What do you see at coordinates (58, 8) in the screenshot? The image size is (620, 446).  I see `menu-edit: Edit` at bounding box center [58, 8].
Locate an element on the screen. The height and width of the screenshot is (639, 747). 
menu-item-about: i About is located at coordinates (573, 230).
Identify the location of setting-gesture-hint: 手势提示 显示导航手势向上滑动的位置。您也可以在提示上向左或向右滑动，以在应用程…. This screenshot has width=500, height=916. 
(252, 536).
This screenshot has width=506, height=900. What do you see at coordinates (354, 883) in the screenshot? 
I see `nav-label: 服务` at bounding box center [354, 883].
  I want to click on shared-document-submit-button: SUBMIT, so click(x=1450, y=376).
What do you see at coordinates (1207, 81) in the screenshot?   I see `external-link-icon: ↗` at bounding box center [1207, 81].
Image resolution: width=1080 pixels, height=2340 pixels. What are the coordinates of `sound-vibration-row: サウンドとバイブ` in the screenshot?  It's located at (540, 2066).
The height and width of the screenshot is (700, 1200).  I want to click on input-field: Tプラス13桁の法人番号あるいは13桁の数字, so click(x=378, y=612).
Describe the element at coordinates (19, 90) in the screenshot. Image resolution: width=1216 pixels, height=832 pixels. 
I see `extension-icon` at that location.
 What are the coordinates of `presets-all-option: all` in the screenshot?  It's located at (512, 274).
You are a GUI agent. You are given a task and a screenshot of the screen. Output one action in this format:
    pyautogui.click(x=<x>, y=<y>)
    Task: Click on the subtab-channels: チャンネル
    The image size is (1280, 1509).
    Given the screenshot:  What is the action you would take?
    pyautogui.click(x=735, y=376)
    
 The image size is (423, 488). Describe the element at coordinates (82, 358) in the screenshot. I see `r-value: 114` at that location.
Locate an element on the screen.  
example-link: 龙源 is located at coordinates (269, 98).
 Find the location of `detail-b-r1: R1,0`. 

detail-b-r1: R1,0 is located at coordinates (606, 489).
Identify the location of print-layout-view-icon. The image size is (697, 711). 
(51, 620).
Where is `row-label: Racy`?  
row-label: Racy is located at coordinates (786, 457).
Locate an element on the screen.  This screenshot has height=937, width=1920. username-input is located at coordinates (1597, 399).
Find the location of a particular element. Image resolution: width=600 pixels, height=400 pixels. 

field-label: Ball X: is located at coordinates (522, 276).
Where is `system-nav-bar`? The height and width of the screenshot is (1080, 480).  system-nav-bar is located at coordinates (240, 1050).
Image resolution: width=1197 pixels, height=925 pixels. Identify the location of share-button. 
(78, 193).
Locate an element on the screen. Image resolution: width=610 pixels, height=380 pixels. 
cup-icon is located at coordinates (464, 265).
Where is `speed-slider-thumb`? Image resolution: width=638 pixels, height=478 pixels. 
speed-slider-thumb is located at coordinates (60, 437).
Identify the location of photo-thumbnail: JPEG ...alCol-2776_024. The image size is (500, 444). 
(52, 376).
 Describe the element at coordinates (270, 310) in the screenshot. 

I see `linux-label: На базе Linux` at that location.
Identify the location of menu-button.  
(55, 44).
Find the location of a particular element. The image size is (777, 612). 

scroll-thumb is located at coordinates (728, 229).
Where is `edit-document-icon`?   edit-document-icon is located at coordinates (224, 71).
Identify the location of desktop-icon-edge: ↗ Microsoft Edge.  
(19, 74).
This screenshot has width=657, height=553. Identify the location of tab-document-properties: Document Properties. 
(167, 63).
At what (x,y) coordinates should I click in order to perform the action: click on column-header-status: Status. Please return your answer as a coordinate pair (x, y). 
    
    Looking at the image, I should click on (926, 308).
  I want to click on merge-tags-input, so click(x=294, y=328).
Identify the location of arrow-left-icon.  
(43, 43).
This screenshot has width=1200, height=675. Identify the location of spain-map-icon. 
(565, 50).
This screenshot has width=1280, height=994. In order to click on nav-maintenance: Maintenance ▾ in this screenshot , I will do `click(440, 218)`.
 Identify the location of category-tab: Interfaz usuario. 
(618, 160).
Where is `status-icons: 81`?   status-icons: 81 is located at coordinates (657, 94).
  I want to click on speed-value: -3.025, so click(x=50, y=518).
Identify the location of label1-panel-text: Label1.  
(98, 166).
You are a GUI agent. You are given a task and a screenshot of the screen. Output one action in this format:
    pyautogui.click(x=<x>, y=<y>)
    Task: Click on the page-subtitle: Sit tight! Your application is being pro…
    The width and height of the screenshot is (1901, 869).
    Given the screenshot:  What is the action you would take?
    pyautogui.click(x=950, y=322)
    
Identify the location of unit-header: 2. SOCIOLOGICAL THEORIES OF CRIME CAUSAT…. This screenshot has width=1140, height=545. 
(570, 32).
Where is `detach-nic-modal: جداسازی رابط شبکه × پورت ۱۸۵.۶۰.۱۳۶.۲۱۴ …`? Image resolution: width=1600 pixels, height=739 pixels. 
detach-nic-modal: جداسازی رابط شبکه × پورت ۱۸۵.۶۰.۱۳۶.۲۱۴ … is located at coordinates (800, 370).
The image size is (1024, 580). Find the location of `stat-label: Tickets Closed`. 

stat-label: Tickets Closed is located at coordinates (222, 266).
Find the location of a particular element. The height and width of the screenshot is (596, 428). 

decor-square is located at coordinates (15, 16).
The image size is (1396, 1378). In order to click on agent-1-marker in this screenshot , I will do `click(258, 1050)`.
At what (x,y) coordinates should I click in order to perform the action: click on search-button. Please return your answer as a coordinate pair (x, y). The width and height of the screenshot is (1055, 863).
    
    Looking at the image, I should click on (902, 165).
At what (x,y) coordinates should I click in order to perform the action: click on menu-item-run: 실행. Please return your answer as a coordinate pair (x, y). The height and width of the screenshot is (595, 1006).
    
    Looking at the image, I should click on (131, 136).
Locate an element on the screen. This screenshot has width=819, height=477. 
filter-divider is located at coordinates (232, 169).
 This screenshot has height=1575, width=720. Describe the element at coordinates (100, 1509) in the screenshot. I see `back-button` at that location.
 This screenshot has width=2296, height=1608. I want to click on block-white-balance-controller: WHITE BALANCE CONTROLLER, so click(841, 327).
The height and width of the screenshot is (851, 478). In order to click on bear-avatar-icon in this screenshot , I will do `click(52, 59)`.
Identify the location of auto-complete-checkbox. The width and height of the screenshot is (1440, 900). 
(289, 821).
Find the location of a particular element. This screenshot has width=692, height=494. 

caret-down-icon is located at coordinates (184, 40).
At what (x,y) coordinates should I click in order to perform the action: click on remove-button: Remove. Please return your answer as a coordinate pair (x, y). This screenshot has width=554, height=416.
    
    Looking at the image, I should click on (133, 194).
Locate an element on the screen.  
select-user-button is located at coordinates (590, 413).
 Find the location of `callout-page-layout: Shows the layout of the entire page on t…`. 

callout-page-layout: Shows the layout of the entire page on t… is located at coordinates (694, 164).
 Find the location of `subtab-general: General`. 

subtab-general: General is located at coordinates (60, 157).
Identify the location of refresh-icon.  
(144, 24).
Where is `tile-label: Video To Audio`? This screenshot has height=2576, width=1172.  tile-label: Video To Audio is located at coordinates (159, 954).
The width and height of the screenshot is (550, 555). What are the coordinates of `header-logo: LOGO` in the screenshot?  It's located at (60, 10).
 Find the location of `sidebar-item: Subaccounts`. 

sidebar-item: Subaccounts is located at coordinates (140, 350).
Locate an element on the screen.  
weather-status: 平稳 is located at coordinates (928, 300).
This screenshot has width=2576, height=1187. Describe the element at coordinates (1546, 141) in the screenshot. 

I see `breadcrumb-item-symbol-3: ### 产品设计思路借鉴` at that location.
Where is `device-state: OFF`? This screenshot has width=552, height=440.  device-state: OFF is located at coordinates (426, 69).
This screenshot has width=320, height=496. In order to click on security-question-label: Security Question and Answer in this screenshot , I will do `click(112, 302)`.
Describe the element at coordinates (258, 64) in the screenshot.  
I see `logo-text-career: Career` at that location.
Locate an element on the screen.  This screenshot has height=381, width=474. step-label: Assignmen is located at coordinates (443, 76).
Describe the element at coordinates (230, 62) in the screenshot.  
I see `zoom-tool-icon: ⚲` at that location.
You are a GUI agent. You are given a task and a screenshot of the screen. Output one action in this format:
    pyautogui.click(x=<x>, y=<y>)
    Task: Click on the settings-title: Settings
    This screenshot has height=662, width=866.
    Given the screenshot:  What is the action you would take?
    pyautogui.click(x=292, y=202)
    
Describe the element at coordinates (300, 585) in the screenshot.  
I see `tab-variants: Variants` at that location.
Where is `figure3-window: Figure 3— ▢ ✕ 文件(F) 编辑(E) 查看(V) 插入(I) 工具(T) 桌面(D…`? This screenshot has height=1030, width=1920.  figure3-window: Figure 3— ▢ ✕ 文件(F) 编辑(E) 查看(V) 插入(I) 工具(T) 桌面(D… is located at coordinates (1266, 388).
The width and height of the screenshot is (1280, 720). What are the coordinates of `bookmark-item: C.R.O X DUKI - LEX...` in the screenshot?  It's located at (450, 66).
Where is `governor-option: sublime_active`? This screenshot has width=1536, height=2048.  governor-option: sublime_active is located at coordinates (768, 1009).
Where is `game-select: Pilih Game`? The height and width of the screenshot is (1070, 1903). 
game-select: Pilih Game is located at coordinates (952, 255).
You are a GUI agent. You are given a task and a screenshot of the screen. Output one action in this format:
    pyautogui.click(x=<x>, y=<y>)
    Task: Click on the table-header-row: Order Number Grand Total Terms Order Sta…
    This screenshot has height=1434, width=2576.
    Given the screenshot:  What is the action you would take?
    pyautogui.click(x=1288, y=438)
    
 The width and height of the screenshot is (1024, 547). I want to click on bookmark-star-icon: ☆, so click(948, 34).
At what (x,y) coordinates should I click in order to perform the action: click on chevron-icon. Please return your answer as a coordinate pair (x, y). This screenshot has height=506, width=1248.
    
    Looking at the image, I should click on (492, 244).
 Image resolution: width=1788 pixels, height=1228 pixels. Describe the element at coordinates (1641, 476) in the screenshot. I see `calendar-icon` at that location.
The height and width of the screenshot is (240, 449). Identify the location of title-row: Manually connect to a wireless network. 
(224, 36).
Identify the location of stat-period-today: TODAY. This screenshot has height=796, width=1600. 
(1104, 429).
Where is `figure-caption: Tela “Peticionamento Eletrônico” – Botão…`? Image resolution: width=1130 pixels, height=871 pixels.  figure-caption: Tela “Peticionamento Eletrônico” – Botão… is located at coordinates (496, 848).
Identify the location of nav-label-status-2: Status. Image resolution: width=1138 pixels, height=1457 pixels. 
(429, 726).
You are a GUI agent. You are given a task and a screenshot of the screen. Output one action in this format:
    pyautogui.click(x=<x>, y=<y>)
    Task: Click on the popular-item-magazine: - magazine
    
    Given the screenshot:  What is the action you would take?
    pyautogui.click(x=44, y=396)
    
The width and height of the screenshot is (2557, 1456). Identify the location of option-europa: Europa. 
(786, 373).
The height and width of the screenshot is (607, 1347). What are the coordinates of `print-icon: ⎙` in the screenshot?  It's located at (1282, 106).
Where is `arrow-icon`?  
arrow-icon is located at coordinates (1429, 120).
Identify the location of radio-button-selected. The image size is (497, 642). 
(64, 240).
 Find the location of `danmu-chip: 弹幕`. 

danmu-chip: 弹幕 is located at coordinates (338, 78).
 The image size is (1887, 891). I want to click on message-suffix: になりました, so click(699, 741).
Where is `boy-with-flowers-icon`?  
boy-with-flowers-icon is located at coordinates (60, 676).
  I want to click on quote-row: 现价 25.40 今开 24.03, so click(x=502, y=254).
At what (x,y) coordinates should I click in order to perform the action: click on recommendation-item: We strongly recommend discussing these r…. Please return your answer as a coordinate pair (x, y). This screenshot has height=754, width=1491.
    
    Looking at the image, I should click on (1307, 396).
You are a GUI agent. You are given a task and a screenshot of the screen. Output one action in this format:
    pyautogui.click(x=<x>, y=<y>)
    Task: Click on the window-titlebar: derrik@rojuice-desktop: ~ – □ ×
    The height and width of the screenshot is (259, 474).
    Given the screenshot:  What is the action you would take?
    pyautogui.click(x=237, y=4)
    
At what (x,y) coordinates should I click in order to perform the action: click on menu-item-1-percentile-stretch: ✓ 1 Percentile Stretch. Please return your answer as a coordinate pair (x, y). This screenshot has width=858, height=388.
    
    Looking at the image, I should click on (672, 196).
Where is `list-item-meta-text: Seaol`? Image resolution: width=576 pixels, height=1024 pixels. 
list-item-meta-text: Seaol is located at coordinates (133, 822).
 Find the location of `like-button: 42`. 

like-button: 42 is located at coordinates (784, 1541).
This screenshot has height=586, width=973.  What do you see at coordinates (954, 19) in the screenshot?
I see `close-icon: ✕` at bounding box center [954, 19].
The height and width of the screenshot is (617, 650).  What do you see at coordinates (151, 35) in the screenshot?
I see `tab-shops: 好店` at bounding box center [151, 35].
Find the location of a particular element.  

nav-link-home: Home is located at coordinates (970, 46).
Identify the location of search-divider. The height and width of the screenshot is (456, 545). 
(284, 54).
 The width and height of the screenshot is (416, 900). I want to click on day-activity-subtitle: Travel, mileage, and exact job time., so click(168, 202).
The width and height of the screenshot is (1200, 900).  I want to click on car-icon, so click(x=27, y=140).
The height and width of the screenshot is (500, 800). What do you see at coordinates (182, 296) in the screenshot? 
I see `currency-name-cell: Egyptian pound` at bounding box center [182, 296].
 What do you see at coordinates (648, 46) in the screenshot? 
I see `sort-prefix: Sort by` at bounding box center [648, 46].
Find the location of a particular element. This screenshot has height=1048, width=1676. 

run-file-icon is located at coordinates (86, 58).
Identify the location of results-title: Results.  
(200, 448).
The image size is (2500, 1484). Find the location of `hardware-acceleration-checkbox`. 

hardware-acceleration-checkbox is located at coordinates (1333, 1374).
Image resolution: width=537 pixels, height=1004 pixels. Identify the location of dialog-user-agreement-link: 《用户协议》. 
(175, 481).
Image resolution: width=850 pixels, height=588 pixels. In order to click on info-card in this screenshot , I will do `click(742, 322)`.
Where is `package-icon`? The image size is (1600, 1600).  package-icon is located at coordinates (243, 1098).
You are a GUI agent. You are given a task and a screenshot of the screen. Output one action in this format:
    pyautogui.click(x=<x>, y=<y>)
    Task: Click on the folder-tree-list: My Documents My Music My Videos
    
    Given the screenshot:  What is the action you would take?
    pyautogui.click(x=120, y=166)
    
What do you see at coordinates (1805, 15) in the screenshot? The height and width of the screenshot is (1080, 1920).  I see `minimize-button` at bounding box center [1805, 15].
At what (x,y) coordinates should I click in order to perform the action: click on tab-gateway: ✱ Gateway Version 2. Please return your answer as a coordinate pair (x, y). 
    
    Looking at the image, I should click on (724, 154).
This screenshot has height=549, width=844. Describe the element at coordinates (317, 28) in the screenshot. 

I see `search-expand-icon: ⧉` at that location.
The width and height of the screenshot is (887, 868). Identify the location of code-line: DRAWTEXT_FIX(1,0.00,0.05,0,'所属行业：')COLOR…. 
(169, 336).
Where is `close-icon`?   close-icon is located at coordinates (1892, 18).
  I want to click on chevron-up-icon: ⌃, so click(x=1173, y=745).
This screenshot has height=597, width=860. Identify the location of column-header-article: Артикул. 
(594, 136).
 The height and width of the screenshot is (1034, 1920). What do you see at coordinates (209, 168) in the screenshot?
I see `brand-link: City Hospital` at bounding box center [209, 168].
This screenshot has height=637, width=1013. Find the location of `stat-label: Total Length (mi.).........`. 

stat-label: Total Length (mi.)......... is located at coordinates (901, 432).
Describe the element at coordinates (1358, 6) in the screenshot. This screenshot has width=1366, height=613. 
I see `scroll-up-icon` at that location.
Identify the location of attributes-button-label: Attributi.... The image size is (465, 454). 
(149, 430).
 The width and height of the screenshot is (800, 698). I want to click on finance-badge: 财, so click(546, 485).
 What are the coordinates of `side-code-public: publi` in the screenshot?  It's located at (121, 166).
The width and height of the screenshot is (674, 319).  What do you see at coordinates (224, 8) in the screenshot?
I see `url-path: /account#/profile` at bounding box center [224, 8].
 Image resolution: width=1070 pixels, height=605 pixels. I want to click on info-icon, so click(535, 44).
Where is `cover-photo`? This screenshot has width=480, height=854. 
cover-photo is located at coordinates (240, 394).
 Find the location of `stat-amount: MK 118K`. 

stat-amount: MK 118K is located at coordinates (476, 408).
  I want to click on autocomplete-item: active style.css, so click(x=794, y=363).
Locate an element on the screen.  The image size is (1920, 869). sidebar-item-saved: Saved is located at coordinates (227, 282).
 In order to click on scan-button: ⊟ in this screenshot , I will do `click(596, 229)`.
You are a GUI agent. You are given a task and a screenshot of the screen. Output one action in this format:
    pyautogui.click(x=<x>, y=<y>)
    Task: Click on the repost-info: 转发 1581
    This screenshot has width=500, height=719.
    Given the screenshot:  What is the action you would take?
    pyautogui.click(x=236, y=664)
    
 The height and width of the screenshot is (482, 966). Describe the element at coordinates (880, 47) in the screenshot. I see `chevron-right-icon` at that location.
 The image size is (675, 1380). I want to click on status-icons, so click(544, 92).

____________

**Action item**.
Copy the rows above word for word, beginning at the line that contains "Image resolution: width=1080" and ending after the line that contains "row-label: Racy is".

**Worked solution**.
Image resolution: width=1080 pixels, height=2340 pixels. What are the coordinates of `sound-vibration-row: サウンドとバイブ` in the screenshot?  It's located at (540, 2066).
The height and width of the screenshot is (700, 1200).  I want to click on input-field: Tプラス13桁の法人番号あるいは13桁の数字, so click(x=378, y=612).
Describe the element at coordinates (19, 90) in the screenshot. Image resolution: width=1216 pixels, height=832 pixels. 
I see `extension-icon` at that location.
 What are the coordinates of `presets-all-option: all` in the screenshot?  It's located at (512, 274).
You are a GUI agent. You are given a task and a screenshot of the screen. Output one action in this format:
    pyautogui.click(x=<x>, y=<y>)
    Task: Click on the subtab-channels: チャンネル
    The image size is (1280, 1509).
    Given the screenshot:  What is the action you would take?
    pyautogui.click(x=735, y=376)
    
 The image size is (423, 488). Describe the element at coordinates (82, 358) in the screenshot. I see `r-value: 114` at that location.
Locate an element on the screen.  
example-link: 龙源 is located at coordinates (269, 98).
 Find the location of `detail-b-r1: R1,0`. 

detail-b-r1: R1,0 is located at coordinates (606, 489).
Identify the location of print-layout-view-icon. The image size is (697, 711). 
(51, 620).
Where is `row-label: Racy`?  
row-label: Racy is located at coordinates (786, 457).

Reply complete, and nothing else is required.